Beginning in November of 1966 and lasting for about a year, sightings of a large (man-sized), winged creature terrified the citizens
of a community called Point Pleasant in West Virginia. The monster was sighted by several different persons, who also reported other
physical manifestations of the beastie; and the events seemed to culminate in the collapse of the Silver Bridge spanning the nearby
Ohio river, which killed 46 people.
The first encounter took place on November 12, 1966. Five men were working in a local cemetary when they spotted a large, brown
creature, that reportedly flew above their heads after launching itself from a nearby stand of trees. Three days later, a pair of
young couples were driving past an abandoned munitions plant (left over from World War II) when they spied a thing that was shaped like
a man, but looked to be seven feet tall or more, and had large eyes and what appeared to be wings folded on its back. They fled the
scene, only to encounter the monster again, this time having it following them as they sped along the highway trying to escape.
So many other sightings took place that week, that on the 16th a press conference was held; and the purported witnesses were held in
such esteem locally that their stories were taken seriously. The press dubbed the creature The Mothman (presumably after a weird
villain on the then-current Batman TV series) and a legend was born.

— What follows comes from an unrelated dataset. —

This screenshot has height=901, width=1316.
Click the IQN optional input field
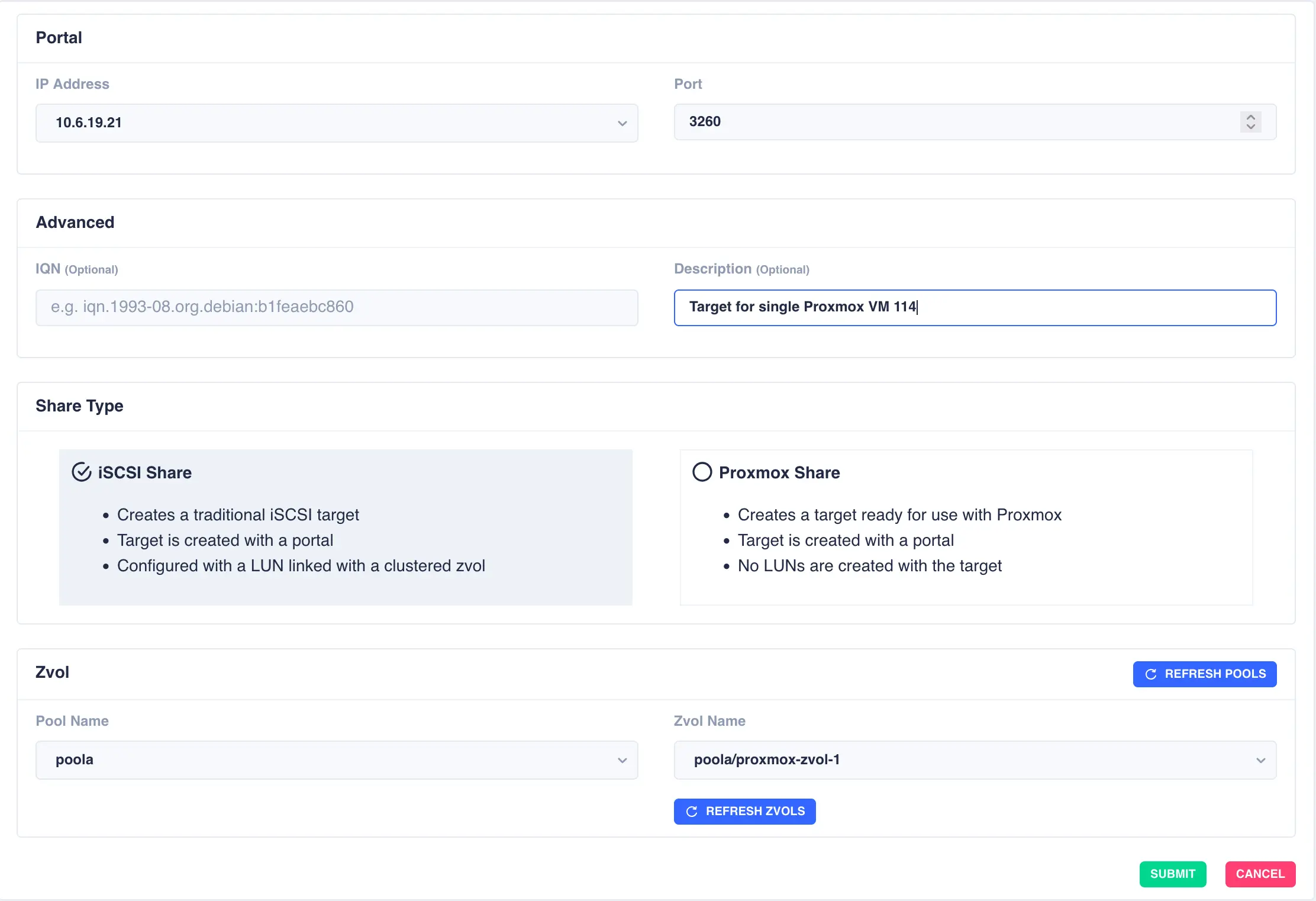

A young writer named John Keel came to the Point Pleasant area in December and started gathering information about the strange goings-
on, which by this time also included UFO sightings and even visits from Men In Black. In 1975 his book about the
events, The Mothman Prophecies, was published, which brought the story to a larger audience (especially UFO enthusiasts and
those generally interested in unexplained phenomena). In 2002 a (fiction) film was adapted from the book, with Richard Geer playing
Keel (or at least, one half of his personality).
So widespread were the sightings of the creature - or at least, his eyes or shadow, or the sound of his unearthly cry heard - that many
consider the Mothman to have been a genuine phenomenon. However, the sightings in Point Pleasant lasted only about a year, and then
abruptly stopped, which only further confounds those who would try to find explanations for the events, rational or otherwise. Even
after all sorts of quasi-metaphysical and extraterrestrial explanations have been stripped away, one has to wonder whether the original witnesses
simply saw an unusally large owl, and others simply became spooked and hallucinated monstrous happenings... or maybe there really was
an unholy monster stalking a small West Virginia town.